La Cina inoltre non ha mai aperto il suo mercato come gli occidentali si aspettavano: né alle importazioni, né agli investimenti stranieri. Sulle importazioni di molti prodotti stranieri ha mantenuto dazi elevati, ben prima che Trump intervenisse con i suoi. Sugli investimenti stranieri è stata selettiva. In certi settori li ha accolti a braccia aperte per dotarsi di un know how che le manca: per esempio la finanza, e infatti l’idillio tra Wall Street e la Cina ha resistito agli anni di Trump.

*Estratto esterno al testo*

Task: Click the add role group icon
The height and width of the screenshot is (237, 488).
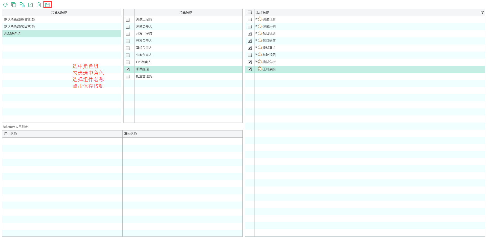Action: tap(14, 5)
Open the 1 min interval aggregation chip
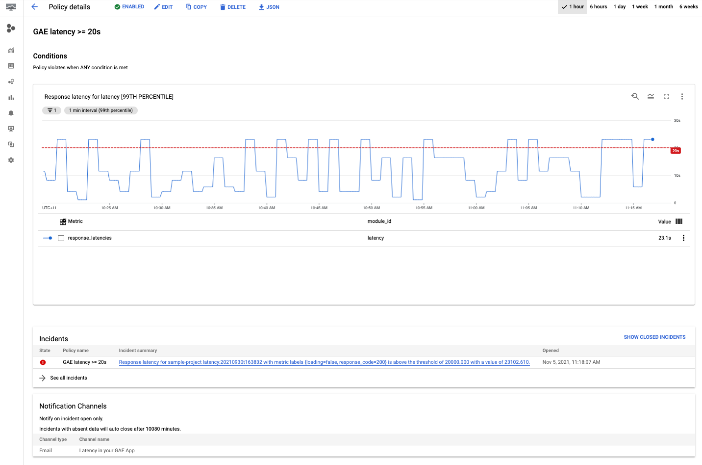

Ma la Cina si è ben guardata dall’aprire del tutto le frontiere ai movimenti di capitali, né ha inseguito le privatizzazioni bancarie che consigliavano gli esperti occidentali.

In altri settori, definiti “strategici” (e che includono anche l’automobile) ha imposto alle multinazionali estere dei partner locali e l’obbligo di rivelargli segreti industriali. In questo sistema di economia mista, con un intervento sempre energico dello Stato, oggi i dirigenti comunisti cinesi vedono il segreto del loro successo: il socialismo cinese è vivo e vegeto. Bo Xilai, oggi dimenticato da tutti e condannato a finire i suoi giorni dietro le sbarre, aveva già indicato la strada che Xi ha finito per seguire. Lo scontro di potere che si concluse 11 anni fa aveva opposto due varianti di questo ritorno al socialismo. Le correnti più moderate o liberali del partito, che pure sono esistite, avevano già perso.